** What the task requires **
Rewrite the rows below with "Image resolution" replaced by "Screen size" and everything else unchanged, leaving out the pictures.
--
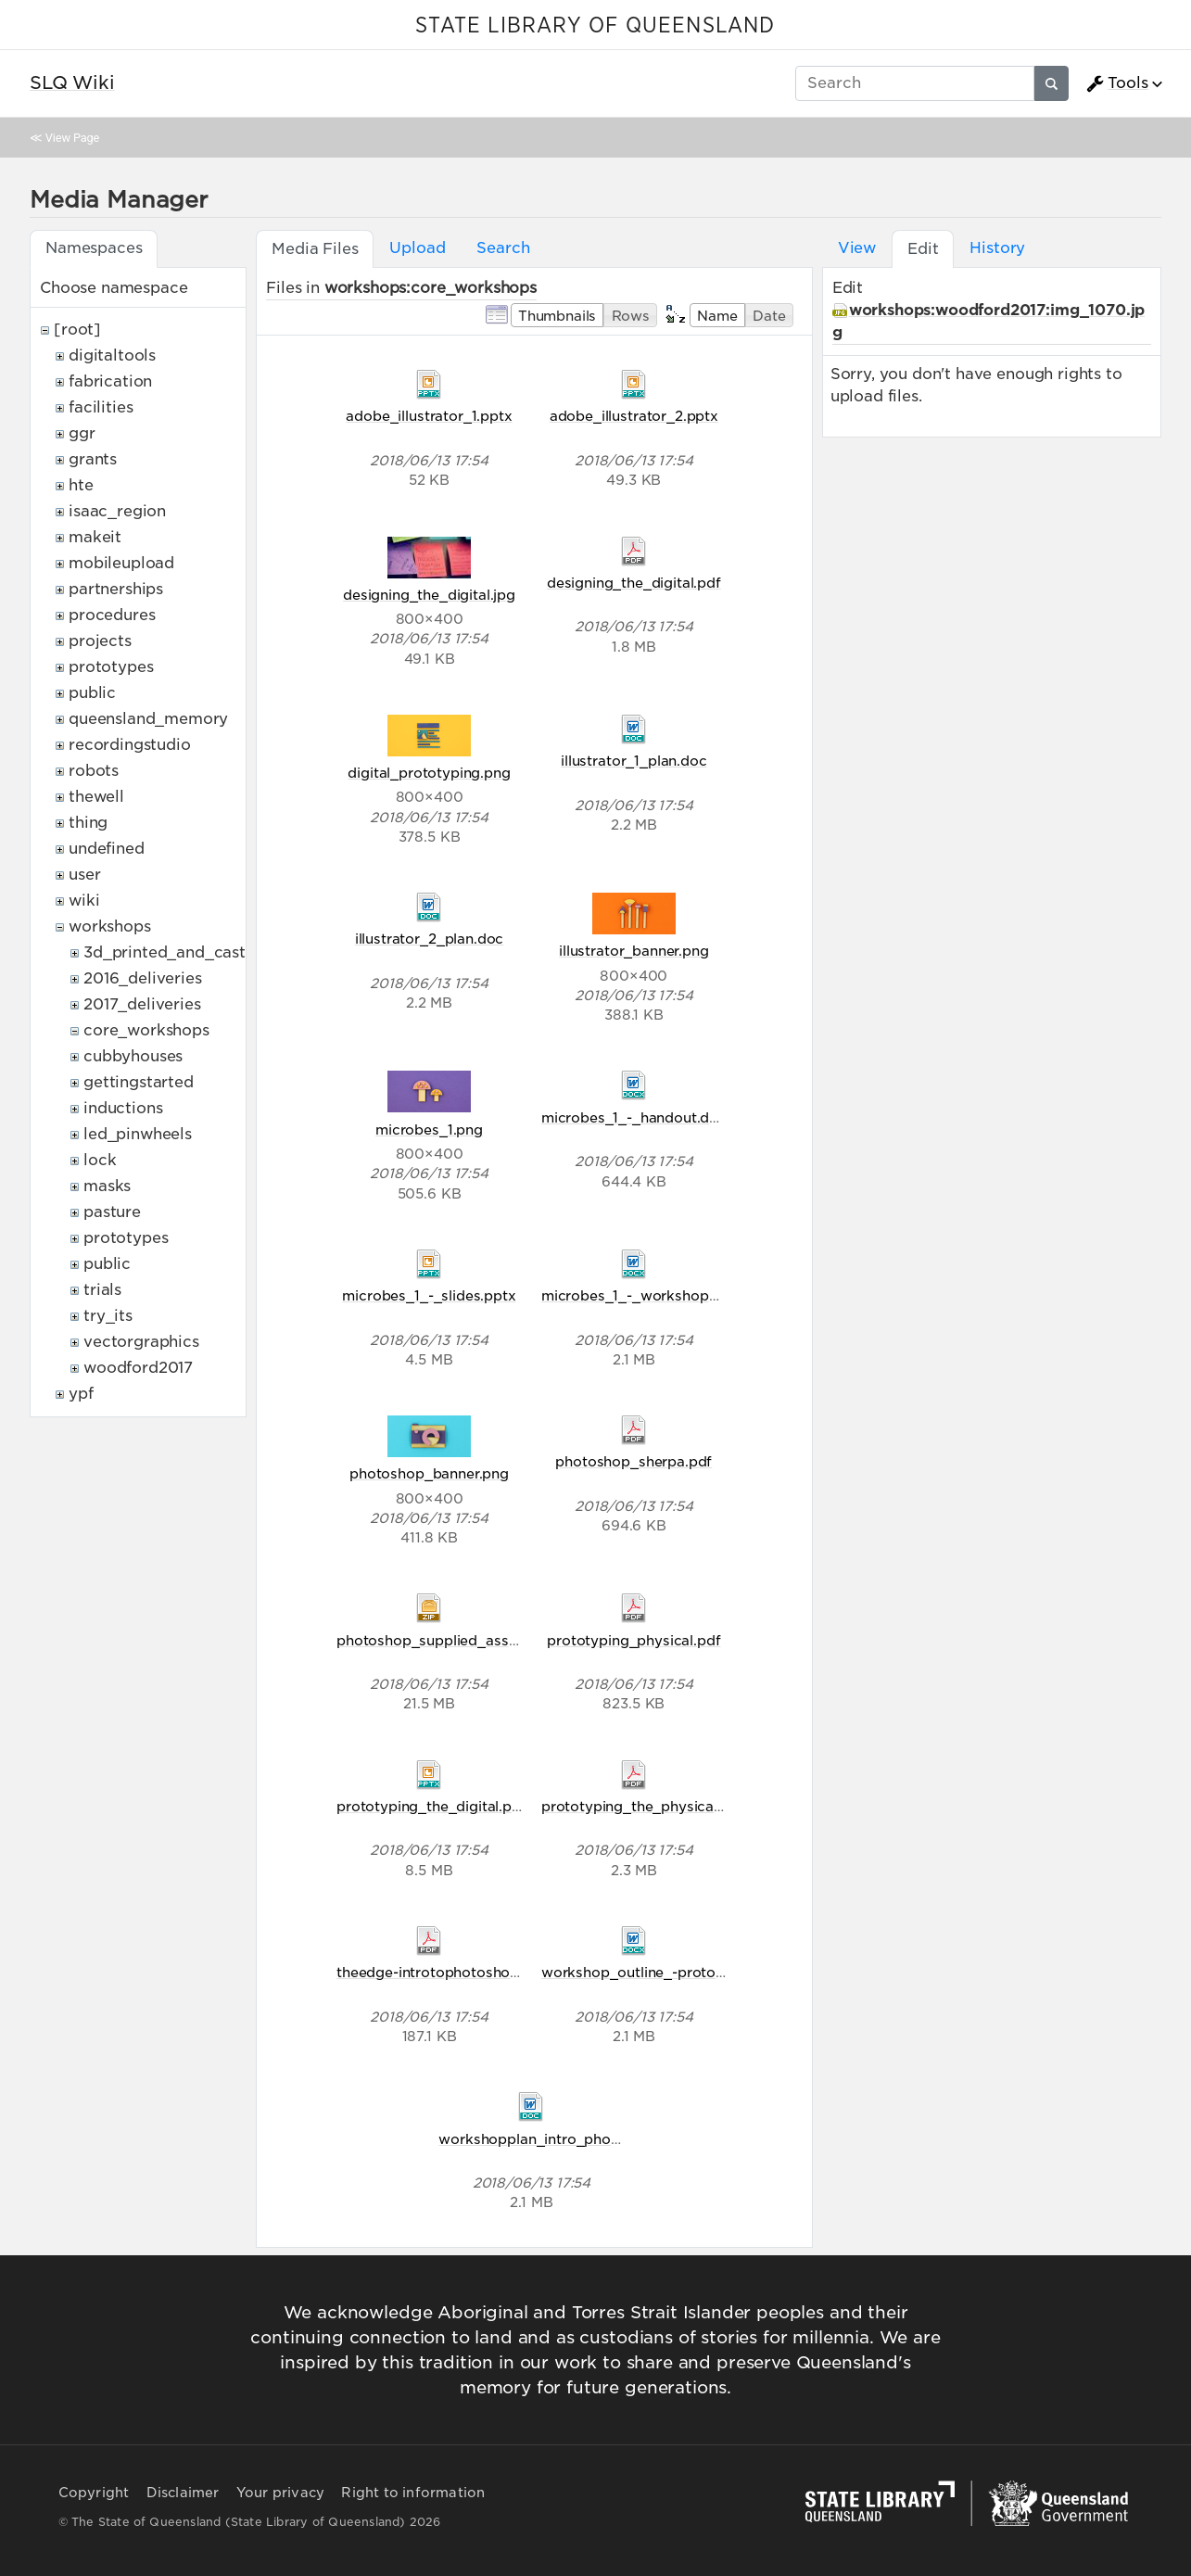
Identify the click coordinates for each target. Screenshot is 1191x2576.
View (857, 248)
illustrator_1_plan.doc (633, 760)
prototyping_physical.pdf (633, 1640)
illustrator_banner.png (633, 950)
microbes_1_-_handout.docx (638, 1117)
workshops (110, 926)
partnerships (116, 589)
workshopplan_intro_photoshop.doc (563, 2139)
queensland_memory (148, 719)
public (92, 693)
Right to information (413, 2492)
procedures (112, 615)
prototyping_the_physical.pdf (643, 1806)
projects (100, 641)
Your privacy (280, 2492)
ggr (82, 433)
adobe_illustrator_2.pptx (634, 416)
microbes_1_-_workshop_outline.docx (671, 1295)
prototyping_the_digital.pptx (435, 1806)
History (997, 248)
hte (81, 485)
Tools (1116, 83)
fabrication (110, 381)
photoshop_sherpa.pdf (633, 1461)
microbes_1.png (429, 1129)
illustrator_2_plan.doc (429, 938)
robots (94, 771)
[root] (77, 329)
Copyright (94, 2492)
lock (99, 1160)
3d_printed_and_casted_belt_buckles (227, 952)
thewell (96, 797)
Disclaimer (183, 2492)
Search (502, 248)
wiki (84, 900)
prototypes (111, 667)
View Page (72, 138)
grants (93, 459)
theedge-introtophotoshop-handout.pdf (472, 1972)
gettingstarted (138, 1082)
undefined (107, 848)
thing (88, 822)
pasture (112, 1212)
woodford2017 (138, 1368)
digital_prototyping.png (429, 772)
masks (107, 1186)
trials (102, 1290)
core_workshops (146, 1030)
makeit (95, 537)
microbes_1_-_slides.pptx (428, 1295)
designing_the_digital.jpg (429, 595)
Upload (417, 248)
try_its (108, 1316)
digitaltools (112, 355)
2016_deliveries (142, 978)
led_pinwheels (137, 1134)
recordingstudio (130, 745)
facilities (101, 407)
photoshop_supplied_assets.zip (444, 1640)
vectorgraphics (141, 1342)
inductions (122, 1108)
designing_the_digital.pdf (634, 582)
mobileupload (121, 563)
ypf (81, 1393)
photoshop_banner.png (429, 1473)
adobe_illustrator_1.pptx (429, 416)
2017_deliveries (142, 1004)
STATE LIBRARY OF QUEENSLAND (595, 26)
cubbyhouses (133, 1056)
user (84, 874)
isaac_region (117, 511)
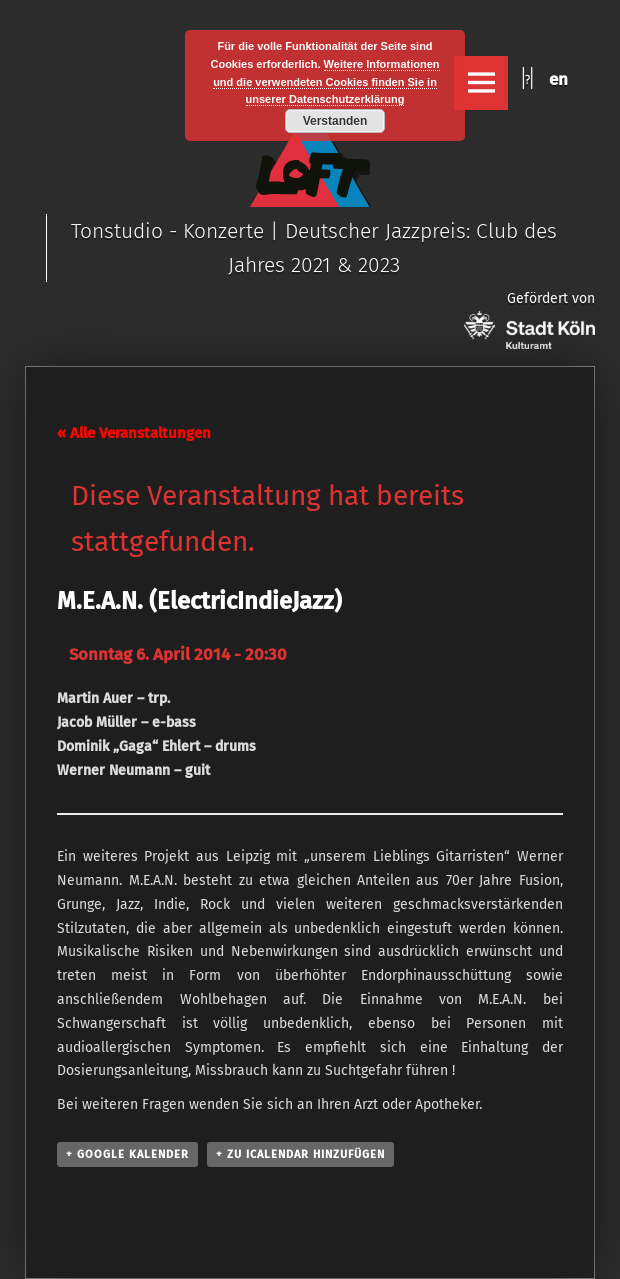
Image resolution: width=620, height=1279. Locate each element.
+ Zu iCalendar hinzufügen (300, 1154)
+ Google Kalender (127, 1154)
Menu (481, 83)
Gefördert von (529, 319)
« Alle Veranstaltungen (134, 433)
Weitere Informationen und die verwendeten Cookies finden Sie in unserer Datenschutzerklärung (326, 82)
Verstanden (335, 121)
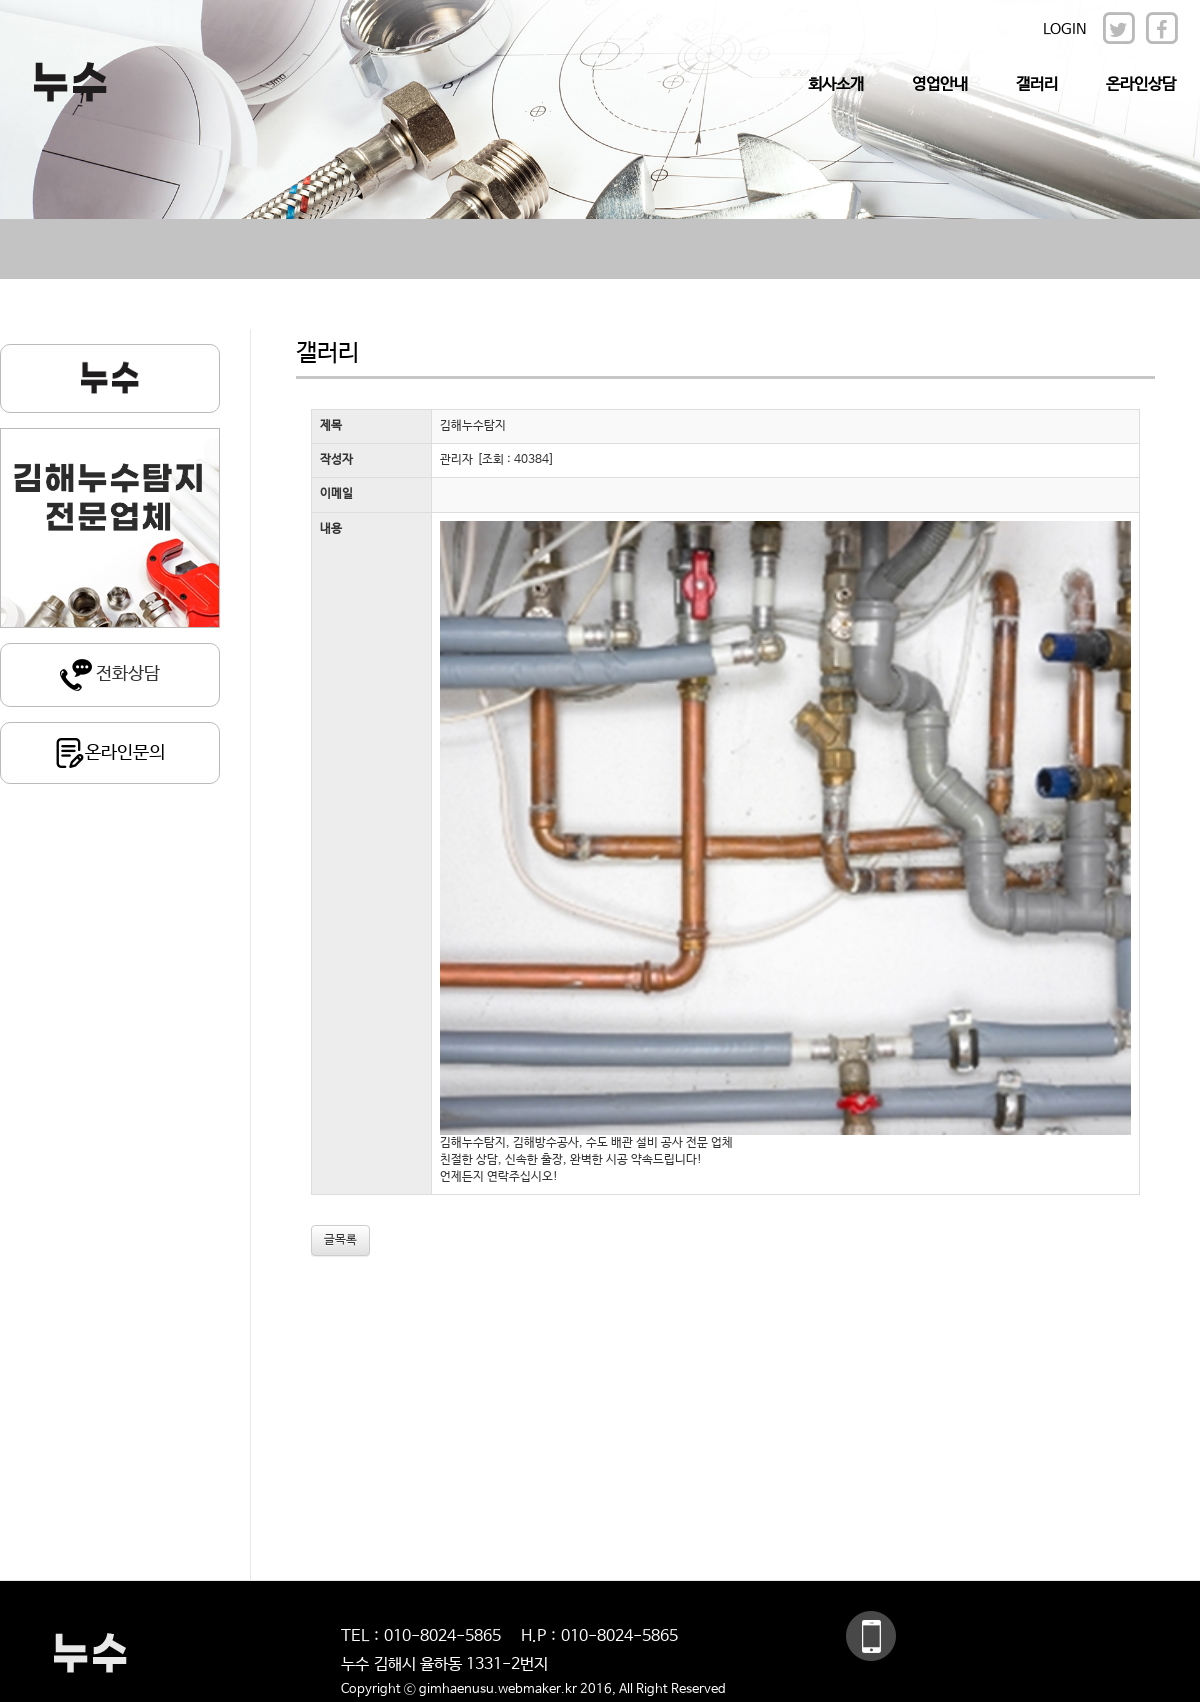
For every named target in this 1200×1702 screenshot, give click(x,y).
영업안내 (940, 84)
--
** Solution to this exercise **
Identify the click coordinates for each target. Screenshot is 1191x2576.
View (857, 248)
illustrator_1_plan.doc (633, 760)
prototyping_physical.pdf (633, 1640)
illustrator_banner.png (633, 950)
microbes_1_-_handout.docx (638, 1117)
workshops (110, 926)
partnerships (116, 589)
workshopplan_intro_photoshop.doc (563, 2139)
queensland_memory (148, 719)
public (92, 693)
Right to information (413, 2492)
procedures (112, 615)
prototyping_the_physical.pdf (643, 1806)
projects (100, 641)
Your privacy (280, 2492)
ggr (82, 433)
adobe_illustrator_2.pptx (634, 416)
microbes_1_-_workshop_outline.docx (671, 1295)
prototyping_the_digital.pptx (435, 1806)
History (997, 248)
hte (81, 485)
Tools (1116, 83)
fabrication (110, 381)
photoshop_sherpa.pdf (633, 1461)
microbes_1.png (429, 1129)
illustrator_2_plan.doc (429, 938)
robots (94, 771)
[root] (77, 329)
Copyright (94, 2492)
lock (99, 1160)
3d_printed_and_casted_belt_buckles (227, 952)
thewell (96, 797)
Disclaimer (183, 2492)
Search (502, 248)
wiki (84, 900)
prototypes (111, 667)
View Page (72, 138)
grants (93, 459)
theedge-introtophotoshop-handout.pdf (472, 1972)
gettingstarted (138, 1082)
undefined (107, 848)
thing (88, 822)
pasture (112, 1212)
woodford2017 (138, 1368)
digital_prototyping.png (429, 772)
masks (107, 1186)
trials (102, 1290)
core_workshops (146, 1030)
makeit (95, 537)
microbes_1_-_slides.pptx (428, 1295)
designing_the_digital.jpg (429, 595)
Upload (417, 248)
try_its (108, 1316)
digitaltools (112, 355)
2016_deliveries (142, 978)
led_pinwheels (137, 1134)
recordingstudio (130, 745)
facilities (101, 407)
photoshop_supplied_assets.zip (444, 1640)
vectorgraphics (141, 1342)
inductions (122, 1108)
designing_the_digital.pdf (634, 582)
mobileupload (121, 563)
ypf (81, 1393)
photoshop_banner.png (429, 1473)
adobe_illustrator_1.pptx (429, 416)
2017_deliveries (142, 1004)
STATE LIBRARY OF QUEENSLAND (595, 26)
cubbyhouses (133, 1056)
user (84, 874)
isaac_region (117, 511)
Screen size: width=620, height=1279. Locate each element.
+ Zu iCalendar hinzufügen (300, 1154)
+ Google Kalender (127, 1154)
Menu (481, 83)
Gefördert von (529, 319)
« Alle Veranstaltungen (134, 433)
Weitere Informationen und die verwendeten Cookies finden Sie in unserer Datenschutzerklärung (326, 82)
Verstanden (335, 121)
For every named target in this 1200×1702 screenshot, give click(x,y).
영업안내 (940, 84)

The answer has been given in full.